SCSI-based drives usually have jumpers just like ATAPI ones, but instead of setting the Master/Slave status, they assign a SCSI ID number to the device. Some SCSI devices have a wheel or button instead of jumpers with a little window indicating the setting, but this is uncommon on a hard disk.

There can be up to seven SCSI devices on a single narrow SCSI bus, and up to 15 devices on a wide SCSI bus. There are either eight or 16 addresses in total, depending on your system. The host adapter takes one of those addresses, leaving seven or 15 for the remaining drives. Usually, the host adapter claims the highest number for itself.

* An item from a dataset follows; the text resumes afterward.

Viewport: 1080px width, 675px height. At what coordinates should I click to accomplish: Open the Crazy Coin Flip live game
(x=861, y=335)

The SCSI ID comes from a binary representation of the jumpers. For example, on a device with three SCSI jumpers and all of them are without jumper settings, the ID would be 000b (b stands for binary here), or 0. An ID of 001b would be 1; 010b would be 2; and so on.

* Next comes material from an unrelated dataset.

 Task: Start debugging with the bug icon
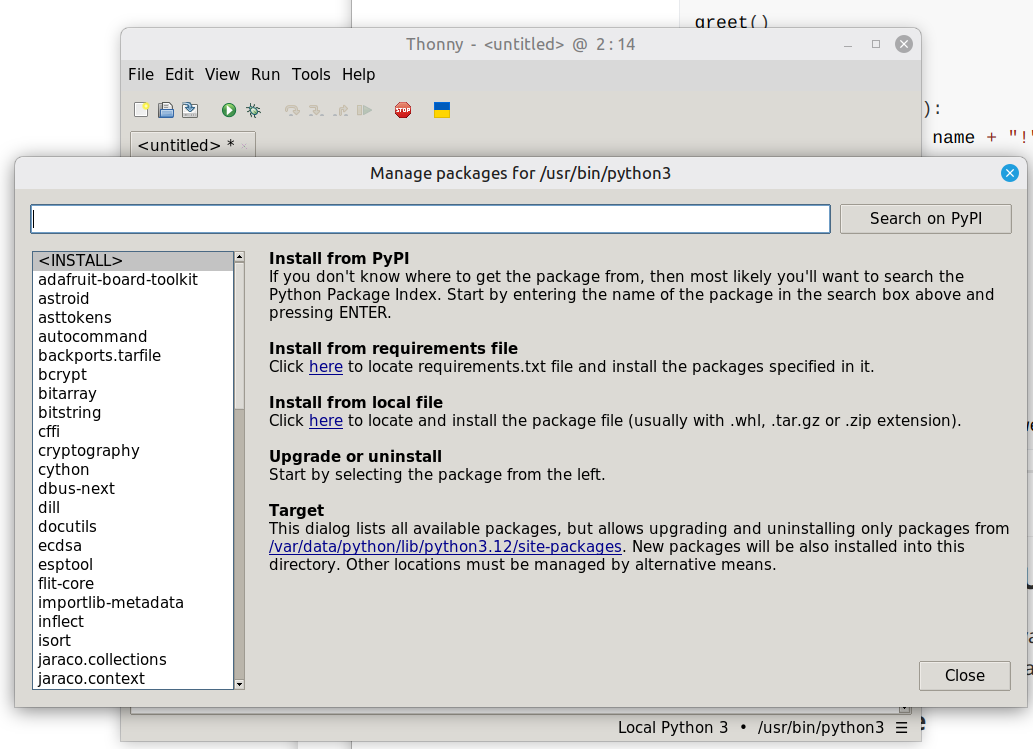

The problem lies in the fact that some manufacturers set the jumpers to read from left-to-right, while others use right-to-left. So on one drive, the leftmost jumper set would be 1, while on some other drive, the rightmost jumper set would be 1. Check the drive’s label for information about which way the drive works. If all else fails, try the manufacturer’s Web site.

2. Checking BIOS setup (IDE only)
In most modern systems, the BIOS can automatically detect your hard disk, so no special BIOS setup is required. However, if you are working with an older or quirky BIOS, you might need to enter the BIOS setup program and change the drive’s IDE channel (such as Primary Master or Primary Slave, for example) from None to Auto so the BIOS will attempt to find and identify the drive.

On an old BIOS, you occasionally may need to select User as the drive type and manually enter the drive’s settings. Automatic detection of IDE devices was part of the ATA-3 standard, released more than 10 years ago, though, doing so would be rare.

Some BIOSs also have a separate Detect IDE Devices utility built in. If the BIOS contains such a utility, you can use it to prompt the BIOS to detect the new hard disk. This comes in handy when you aren’t sure whether or not the drive is working, because you can get an answer immediately rather than rebooting and waiting to see whether the BIOS finds the drive on startup.

3. Virus checking
If you’ve come this far in the troubleshooting process and the drive still isn’t working, check for viruses. A drive containing a boot-sector virus will not only malfunction, it can spread the virus to the disk you boot from, such as your emergency startup disk.

On a system that you know is good and that has an antivirus program installed, update the virus definitions, and then make a virus-checking boot disk. Write protect it, and then use it to start the system containing the nonworking hard disk and check it for errors. If the drive is not partitioned and formatted, the boot disk might not be able to check the data area of the drive. That’s okay for now; just let it get as far as it can before moving on to the next step, checking the partition.